"What does it all mean?" said the Angel. "I don't understand it."

"Dam fool!... say's it's 'is silver weddin'," answered the man with the grindstone, evidently much annoyed; and then, in a tone of growing impatience, he called down the road once more; "Carm on!"

"Silver wedding!" said the Angel. "What is a silver wedding?"

"Jest is rot," said the man on the barrow. "But 'E's always avin' some 'scuse like that. Fair sickenin it is. Lars week it wus 'is bloomin' birthday, and then 'e ad'nt ardly got sober orf a comlimentary drunk to my noo barrer. (Carm on, you fool.)"

"But I don't understand," said the Angel. "Why does he sway about so? Why does he keep on trying to pick up his hat like that—and missing it?"

"Why!" said the tinker. "Well this is a blasted innocent country! Why! Because 'E's blind! Wot else? (Carm on—Dam yer). Because 'E's just as full as 'E can 'old. That's why!"

The Angel noticing the tone of the second tinker's voice, judged it wiser not to question him further. But he stood by the grindstone and continued to watch the mysterious evolutions on the bridge.

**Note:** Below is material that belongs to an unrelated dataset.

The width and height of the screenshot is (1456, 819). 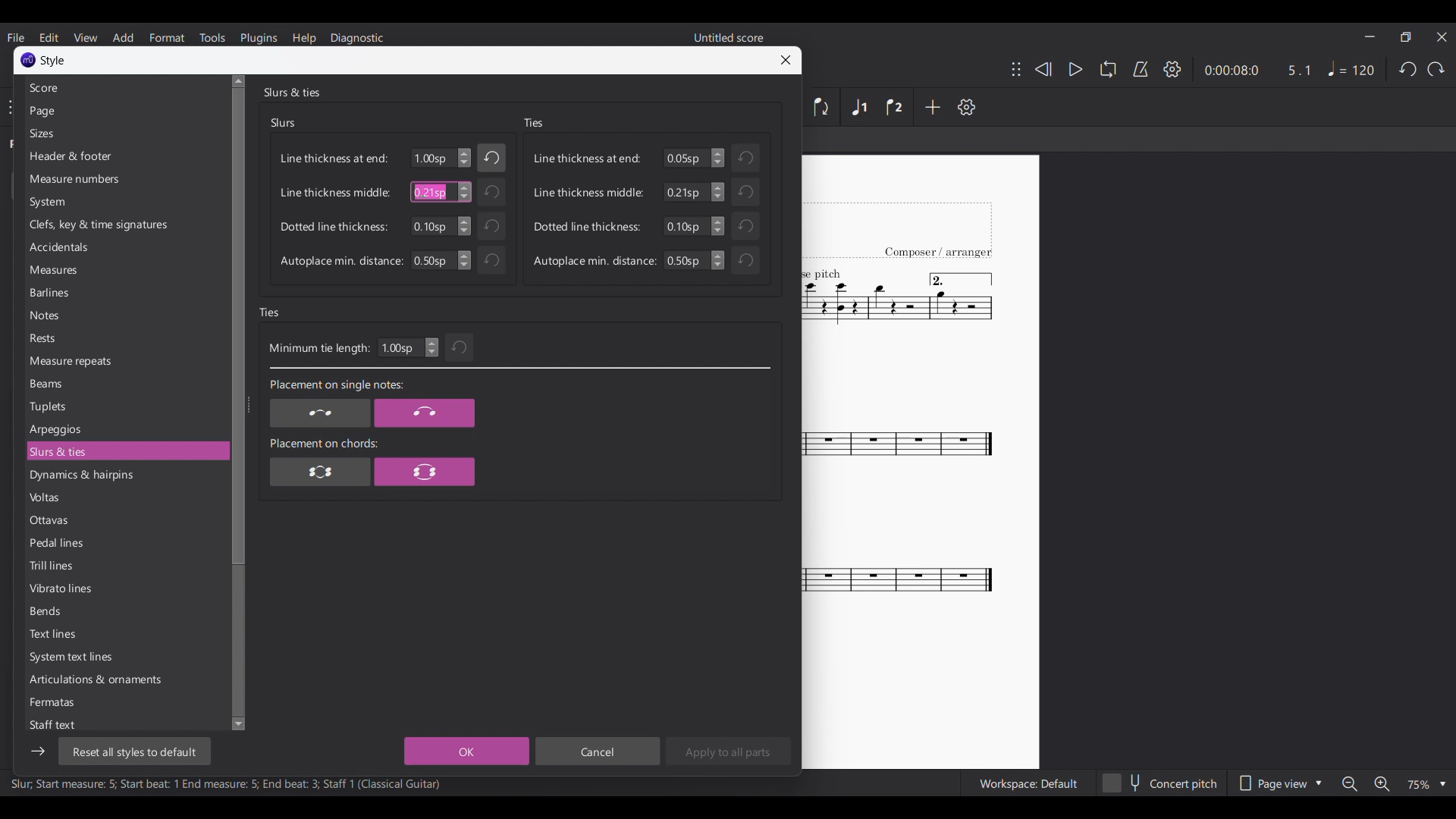 What do you see at coordinates (334, 226) in the screenshot?
I see `Dotted line thickness` at bounding box center [334, 226].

"Carm on! I shall 'ave to go and pick up that 'at I suppose.... 'E's always at it. I ne'er 'ad such a blooming pard before. Always at it, 'e is."

The man with the barrow meditated. "Taint as if 'e was a gentleman and 'adnt no livin' to get. An' 'e's such a reckless fool when 'e gets a bit on. Goes offerin out everyone 'e meets. (There you go!) I'm blessed if 'e didn't offer out a 'ole bloomin' Salvation Army. No judgment in it. (Oh! Carm on! Carm on!). 'Ave to go and pick this bloomin' 'at up now I s'pose. 'E don't care, wot trouble 'e gives."